My son is a roofing contractor, one of the many tradesmen whose job entails a lot of driving between worksites, estimates, getting supplies, and to the office several times a day for paperwork needed in the field. Gas was taking a bigger and bigger bite out of his profit. He planned his trips to reduce mileage, helping some, but not enough. There was nothing more he could do—or was there? Perhaps desperation is the true mother of invention.

 

Just today in one situation Jason saved about $10 in gas—just one situation. This is how. Last week he picked up a used laptop cheap, then a small printer, set the computer up with an Internet card from Sprint, copied office forms into the computer. So today, on the way back from Daytona where he made an estimate, printed and delivered it, he received a call to come by the office.
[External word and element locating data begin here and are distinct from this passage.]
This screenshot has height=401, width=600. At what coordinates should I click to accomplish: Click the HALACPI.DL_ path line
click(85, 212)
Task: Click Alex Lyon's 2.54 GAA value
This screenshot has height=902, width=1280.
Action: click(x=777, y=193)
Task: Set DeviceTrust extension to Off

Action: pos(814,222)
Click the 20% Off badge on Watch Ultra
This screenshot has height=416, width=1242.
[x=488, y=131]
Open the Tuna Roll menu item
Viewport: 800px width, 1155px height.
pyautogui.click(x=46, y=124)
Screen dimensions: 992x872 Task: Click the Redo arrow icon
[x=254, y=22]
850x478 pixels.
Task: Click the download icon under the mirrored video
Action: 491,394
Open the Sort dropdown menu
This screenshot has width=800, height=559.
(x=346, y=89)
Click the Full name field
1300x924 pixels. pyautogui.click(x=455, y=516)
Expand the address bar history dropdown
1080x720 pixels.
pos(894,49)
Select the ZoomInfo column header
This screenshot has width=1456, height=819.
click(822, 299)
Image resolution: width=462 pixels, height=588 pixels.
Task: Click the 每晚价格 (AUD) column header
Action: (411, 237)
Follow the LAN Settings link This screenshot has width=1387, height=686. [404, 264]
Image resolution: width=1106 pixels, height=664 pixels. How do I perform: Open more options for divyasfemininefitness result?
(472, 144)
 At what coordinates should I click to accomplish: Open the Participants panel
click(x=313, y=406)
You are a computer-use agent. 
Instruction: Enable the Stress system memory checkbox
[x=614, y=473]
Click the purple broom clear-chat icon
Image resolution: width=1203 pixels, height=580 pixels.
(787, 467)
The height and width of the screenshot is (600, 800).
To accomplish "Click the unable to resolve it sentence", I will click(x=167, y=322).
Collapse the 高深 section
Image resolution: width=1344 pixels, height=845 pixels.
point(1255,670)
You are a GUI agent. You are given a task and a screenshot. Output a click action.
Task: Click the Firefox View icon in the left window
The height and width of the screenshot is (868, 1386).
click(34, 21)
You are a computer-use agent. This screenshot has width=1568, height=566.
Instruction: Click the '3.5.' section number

There was a bill that needed delivering today. “Fax it,” he said. The bill was in his computer in minutes. He then printed it right in the truck and made only a slight detour to Apopka to deliver the bill.

 

I tell you this for two reasons. First I’m proud of my son’s creative thinking and second I am imagining how many gallons of oil OPEC would not be selling if only a fraction of tradesmen adopted a similar method. I know off site technology is being used in large companies, police departments, professionals, etc., but think of all the independent business owners you meet on the roads everyday. What if they each could save only three trips per week? How much would demand go down and supply go up? And dare we hope–prices come down? And that is aside from increased productivity.

 

Sure, do what you can to increase fuel efficiency, but don’t stop there. Tap into that great American resource—INGENUITY.